Judgment, Supreme Court, New York County (Barbara R. Kapnick, J.), entered February 14, 2006, which, upon the prior grant of defendant’s cross motion pursuant to CELR 3211, dismissed the complaint, unanimously affirmed, without costs. Appeal from order, same court and Justice, entered on or about February 6, 2006, unanimously dismissed, without costs, as subsumed within the appeal from the ensuing judgment.

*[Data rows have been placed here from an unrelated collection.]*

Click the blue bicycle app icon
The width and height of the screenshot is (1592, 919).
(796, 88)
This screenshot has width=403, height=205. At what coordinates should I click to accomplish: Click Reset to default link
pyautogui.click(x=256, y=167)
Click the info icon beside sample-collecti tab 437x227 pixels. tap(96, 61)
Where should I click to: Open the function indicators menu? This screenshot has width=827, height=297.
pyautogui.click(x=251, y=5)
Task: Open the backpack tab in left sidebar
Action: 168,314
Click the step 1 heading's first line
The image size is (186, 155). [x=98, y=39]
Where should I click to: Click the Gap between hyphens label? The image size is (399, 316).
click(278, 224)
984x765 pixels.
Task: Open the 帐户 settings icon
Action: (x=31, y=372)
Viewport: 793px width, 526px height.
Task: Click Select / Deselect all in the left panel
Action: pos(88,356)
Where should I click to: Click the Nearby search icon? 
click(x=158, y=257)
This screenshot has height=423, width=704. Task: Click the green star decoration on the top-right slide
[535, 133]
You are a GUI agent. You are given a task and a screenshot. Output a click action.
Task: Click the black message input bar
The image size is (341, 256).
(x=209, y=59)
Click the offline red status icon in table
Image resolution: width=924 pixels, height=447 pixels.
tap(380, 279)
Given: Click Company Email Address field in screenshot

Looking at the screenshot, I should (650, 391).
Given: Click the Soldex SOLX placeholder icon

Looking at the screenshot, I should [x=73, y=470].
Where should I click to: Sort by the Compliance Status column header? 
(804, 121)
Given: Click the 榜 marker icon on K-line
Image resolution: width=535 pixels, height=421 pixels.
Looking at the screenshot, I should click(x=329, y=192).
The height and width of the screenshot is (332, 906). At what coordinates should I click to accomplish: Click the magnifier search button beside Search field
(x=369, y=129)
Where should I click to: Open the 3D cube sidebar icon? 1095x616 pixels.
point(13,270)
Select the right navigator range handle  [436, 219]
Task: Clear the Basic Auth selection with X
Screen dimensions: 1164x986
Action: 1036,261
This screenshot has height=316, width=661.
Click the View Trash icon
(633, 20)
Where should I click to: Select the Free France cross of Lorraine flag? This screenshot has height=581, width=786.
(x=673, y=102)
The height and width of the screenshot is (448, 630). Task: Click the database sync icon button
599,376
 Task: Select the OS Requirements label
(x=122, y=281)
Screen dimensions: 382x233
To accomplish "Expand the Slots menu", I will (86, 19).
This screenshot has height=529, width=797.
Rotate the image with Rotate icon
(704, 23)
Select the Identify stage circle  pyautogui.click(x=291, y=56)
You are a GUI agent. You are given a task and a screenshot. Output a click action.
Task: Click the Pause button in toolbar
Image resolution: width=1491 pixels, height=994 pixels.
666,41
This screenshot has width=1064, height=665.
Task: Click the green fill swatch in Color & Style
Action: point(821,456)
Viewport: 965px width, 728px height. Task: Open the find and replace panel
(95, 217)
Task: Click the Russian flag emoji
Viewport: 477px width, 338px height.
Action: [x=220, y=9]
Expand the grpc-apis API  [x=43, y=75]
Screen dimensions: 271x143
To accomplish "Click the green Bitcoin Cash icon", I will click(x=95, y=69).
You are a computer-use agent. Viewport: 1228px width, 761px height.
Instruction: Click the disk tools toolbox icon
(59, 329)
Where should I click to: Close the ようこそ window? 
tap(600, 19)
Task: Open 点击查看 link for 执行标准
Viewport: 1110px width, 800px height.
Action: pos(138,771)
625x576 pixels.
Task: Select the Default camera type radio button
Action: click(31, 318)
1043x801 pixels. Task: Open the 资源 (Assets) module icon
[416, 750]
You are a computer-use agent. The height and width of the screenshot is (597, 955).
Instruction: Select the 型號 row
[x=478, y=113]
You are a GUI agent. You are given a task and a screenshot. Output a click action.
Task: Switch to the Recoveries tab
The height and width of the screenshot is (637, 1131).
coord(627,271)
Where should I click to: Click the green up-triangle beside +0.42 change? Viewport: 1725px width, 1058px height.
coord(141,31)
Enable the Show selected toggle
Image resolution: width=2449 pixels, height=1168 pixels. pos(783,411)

The court properly found that the disposition of the church property and funds at issue were matters within defendant’s ecclesiastical authority and, accordingly, that the relief sought by plaintiffs, i.e., an order mandating that the funds in question be used to restore the subject property for use as a church, would impermissibly involve the court in the governance and administration of a hierarchical church (see Serbian Eastern *357Orthodox Diocese for United States and Canada v Milivojevich, 426 US 696 [1976]; Kedroff v Saint Nicholas Cathedral of Russian Orthodox Church of North America, 344 US 94 [1952]; cf. Jones v Wolf, 443 US 595 [1979]). Plaintiffs’ promissory estoppel claim would, in any event, be unavailing for lack of a specific promise to keep the subject church building in operation as a church if funds were collected for that purpose (see New York City Health & Hosps. Corp. v St. Barnabas Hosp., 10 AD3d 489, 491 [2004]).
We have considered plaintiffs’ remaining contention and find it unavailing. Concur—Tom, J.E, Mazzarelli, Marlow, Nardelli and Sweeny, JJ.